(Stored items)
+ + + + + + +

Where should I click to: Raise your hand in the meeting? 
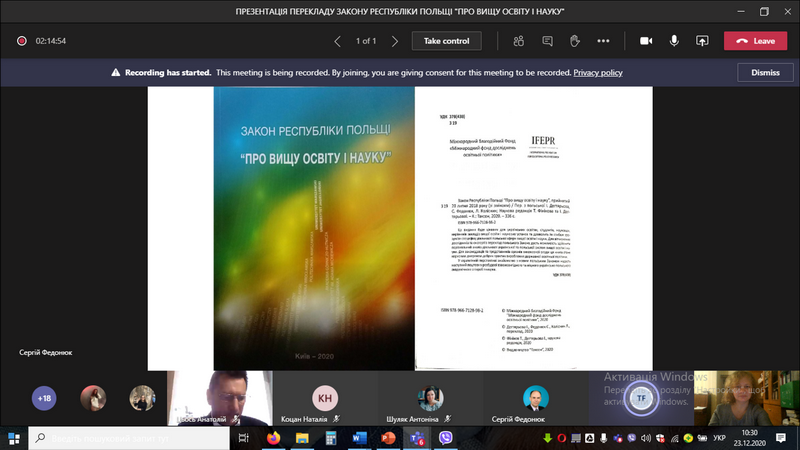575,41
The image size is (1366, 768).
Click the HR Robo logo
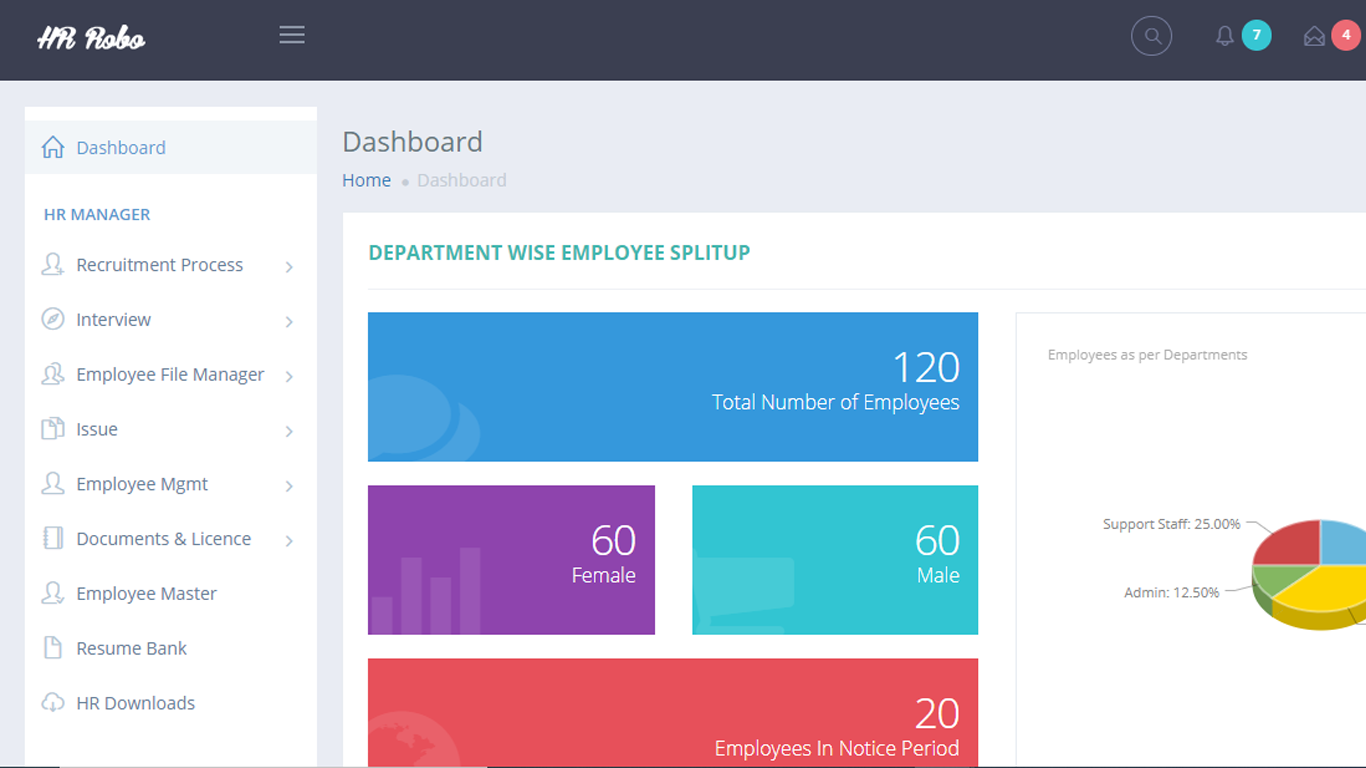tap(91, 38)
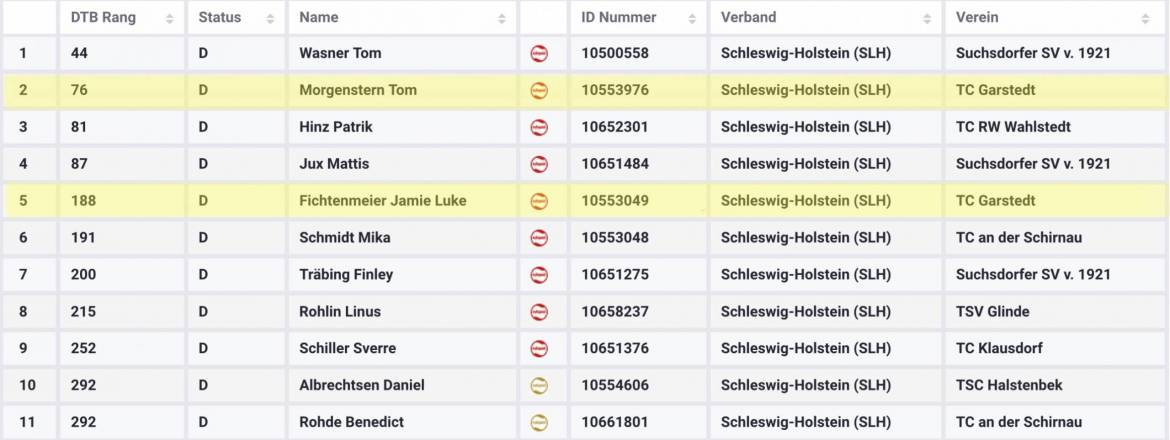The width and height of the screenshot is (1170, 440).
Task: Click the ID Nummer column header
Action: click(x=619, y=17)
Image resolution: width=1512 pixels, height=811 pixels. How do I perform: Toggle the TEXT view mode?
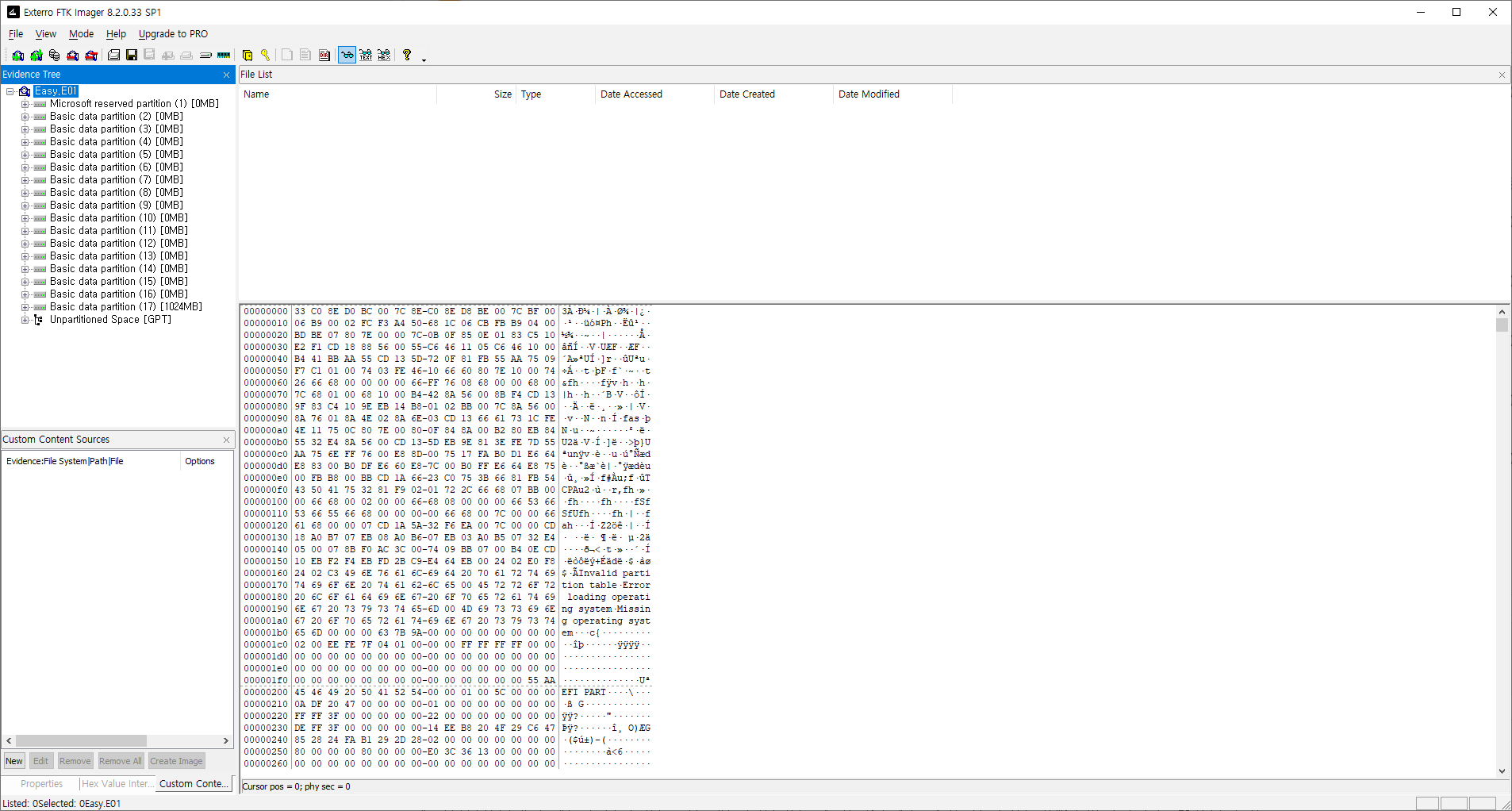366,56
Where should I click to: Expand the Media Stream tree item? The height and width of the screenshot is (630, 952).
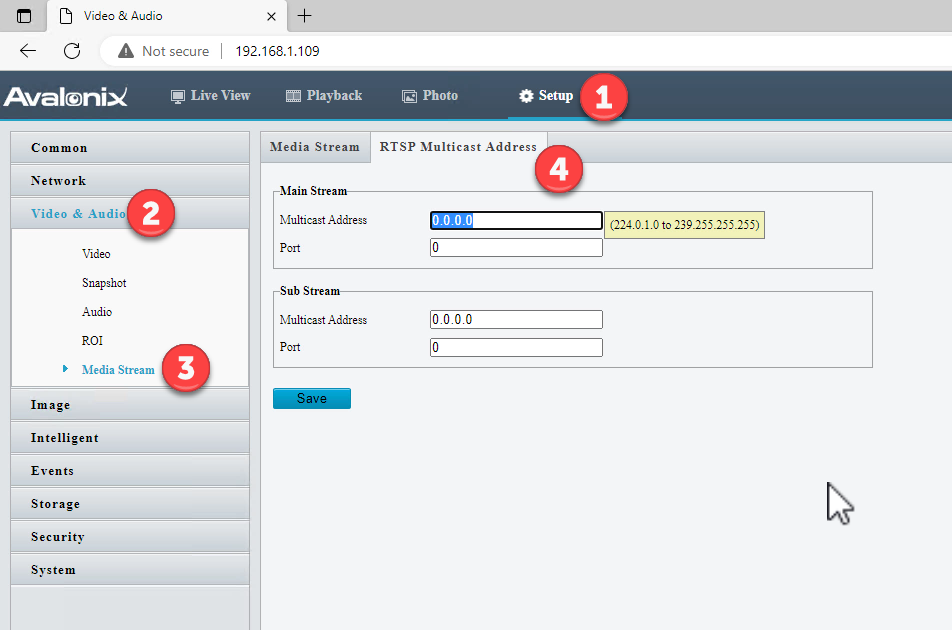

+ + + + + + +

* _Problem requirements_: Restate the records word for word, omitting images.

* _Solution_:
Where should I click to: Raise your hand in the meeting? 
575,41
The image size is (1366, 768).
Click the HR Robo logo
tap(91, 38)
The width and height of the screenshot is (1170, 440).
Task: Click the ID Nummer column header
Action: click(x=619, y=17)
Image resolution: width=1512 pixels, height=811 pixels. How do I perform: Toggle the TEXT view mode?
366,56
Where should I click to: Expand the Media Stream tree item? The height and width of the screenshot is (630, 952).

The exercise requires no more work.